--- THE INPUT Enclosed Below ---

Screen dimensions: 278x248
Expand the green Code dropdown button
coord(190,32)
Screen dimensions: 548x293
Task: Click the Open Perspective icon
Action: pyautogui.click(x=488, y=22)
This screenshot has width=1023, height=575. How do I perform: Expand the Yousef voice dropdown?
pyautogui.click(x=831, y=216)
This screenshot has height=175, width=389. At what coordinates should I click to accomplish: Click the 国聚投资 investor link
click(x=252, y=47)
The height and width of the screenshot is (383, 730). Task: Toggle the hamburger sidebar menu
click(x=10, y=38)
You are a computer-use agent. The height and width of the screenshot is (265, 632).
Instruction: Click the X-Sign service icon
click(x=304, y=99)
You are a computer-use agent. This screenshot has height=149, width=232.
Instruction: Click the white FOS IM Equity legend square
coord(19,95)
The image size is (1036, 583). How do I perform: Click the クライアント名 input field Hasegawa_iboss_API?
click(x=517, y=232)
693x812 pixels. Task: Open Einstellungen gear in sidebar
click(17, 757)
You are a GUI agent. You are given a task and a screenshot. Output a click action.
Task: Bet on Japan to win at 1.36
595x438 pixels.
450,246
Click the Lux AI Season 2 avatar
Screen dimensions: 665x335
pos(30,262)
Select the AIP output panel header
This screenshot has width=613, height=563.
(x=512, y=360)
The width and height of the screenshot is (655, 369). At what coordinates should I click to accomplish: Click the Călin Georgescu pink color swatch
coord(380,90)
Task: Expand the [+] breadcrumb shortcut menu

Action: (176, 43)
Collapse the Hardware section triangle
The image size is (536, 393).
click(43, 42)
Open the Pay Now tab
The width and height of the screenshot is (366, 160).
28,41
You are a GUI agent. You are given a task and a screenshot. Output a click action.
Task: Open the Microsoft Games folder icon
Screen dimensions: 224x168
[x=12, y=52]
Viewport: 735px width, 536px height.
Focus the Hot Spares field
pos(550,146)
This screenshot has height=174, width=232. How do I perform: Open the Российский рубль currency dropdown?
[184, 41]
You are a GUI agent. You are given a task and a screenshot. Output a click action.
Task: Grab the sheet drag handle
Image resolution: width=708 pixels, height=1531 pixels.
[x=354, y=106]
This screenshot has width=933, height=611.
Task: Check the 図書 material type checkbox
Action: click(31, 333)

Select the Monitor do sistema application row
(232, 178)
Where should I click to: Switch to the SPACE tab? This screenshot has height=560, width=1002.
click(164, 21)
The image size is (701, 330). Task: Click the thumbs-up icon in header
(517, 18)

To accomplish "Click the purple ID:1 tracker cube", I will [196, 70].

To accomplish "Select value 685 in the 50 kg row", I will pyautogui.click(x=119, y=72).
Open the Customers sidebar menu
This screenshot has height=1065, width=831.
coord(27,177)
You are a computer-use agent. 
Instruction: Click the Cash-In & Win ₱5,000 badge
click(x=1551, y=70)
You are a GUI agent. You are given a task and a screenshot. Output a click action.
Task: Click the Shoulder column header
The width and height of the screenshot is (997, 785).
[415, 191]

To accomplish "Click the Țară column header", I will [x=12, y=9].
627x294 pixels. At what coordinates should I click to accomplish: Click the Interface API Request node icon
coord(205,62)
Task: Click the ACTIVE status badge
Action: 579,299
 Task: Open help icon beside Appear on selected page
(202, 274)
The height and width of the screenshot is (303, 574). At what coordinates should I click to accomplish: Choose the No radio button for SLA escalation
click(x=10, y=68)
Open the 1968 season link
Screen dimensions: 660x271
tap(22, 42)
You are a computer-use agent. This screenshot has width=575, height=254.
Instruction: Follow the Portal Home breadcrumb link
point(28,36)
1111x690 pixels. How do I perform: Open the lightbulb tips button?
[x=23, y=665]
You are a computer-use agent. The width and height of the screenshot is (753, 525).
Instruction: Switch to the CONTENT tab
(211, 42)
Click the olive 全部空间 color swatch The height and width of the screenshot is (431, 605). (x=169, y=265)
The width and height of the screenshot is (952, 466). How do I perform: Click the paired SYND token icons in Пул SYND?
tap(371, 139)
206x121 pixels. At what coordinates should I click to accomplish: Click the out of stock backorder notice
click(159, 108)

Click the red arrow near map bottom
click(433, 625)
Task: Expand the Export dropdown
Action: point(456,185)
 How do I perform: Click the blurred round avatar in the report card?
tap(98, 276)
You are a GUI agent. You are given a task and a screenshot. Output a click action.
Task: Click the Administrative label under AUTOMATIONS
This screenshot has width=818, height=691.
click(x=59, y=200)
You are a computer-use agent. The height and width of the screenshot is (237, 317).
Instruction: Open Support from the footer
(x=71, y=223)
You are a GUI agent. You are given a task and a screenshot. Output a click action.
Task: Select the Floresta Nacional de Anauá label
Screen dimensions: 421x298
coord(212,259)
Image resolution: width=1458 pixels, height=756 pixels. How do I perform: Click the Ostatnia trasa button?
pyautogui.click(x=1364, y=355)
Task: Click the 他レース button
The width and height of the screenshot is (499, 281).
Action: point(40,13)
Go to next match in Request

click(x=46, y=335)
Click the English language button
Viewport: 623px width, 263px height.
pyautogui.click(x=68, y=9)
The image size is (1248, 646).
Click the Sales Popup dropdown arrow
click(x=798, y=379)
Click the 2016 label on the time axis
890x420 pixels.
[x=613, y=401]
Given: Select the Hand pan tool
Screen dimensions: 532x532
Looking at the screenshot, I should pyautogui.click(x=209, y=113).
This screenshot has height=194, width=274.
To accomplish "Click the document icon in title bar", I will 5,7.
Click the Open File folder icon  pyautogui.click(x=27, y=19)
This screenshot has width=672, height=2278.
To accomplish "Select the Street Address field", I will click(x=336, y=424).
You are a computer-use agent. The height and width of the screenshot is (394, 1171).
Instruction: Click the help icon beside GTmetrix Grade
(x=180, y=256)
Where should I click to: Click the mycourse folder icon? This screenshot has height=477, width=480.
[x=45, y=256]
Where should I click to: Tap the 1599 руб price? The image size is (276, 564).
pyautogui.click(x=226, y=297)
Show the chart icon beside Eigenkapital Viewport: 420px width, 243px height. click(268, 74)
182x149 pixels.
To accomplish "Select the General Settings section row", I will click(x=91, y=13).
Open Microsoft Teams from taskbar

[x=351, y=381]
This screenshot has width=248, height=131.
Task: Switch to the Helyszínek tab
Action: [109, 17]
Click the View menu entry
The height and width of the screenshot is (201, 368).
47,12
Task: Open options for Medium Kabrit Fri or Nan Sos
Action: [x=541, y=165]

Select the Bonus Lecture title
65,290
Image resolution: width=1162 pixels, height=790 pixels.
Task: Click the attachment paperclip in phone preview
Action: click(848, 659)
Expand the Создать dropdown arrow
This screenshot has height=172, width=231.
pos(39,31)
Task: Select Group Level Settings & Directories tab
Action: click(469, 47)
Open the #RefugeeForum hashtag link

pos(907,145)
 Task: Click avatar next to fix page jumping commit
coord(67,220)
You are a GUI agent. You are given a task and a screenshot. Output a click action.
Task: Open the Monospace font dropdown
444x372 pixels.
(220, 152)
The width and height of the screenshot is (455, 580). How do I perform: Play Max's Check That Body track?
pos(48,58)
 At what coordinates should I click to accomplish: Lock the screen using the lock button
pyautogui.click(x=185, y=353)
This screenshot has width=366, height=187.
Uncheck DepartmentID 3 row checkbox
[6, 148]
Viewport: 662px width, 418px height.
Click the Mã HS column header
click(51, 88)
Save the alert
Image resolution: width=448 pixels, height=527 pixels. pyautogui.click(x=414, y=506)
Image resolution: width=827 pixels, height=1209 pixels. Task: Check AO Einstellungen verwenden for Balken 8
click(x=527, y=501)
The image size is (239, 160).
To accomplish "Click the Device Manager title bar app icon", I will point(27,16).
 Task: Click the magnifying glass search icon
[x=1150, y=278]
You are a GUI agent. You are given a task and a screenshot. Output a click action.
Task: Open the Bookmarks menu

--- End of Enclosed THE INPUT ---

#### [TASK OBJECTIVE]
Reproduce each line of the material containing the word "label".

#### [SOLUTION FOR THIS TASK]
Task: Click the Administrative label under AUTOMATIONS
Task: Select the Floresta Nacional de Anauá label
Click the 2016 label on the time axis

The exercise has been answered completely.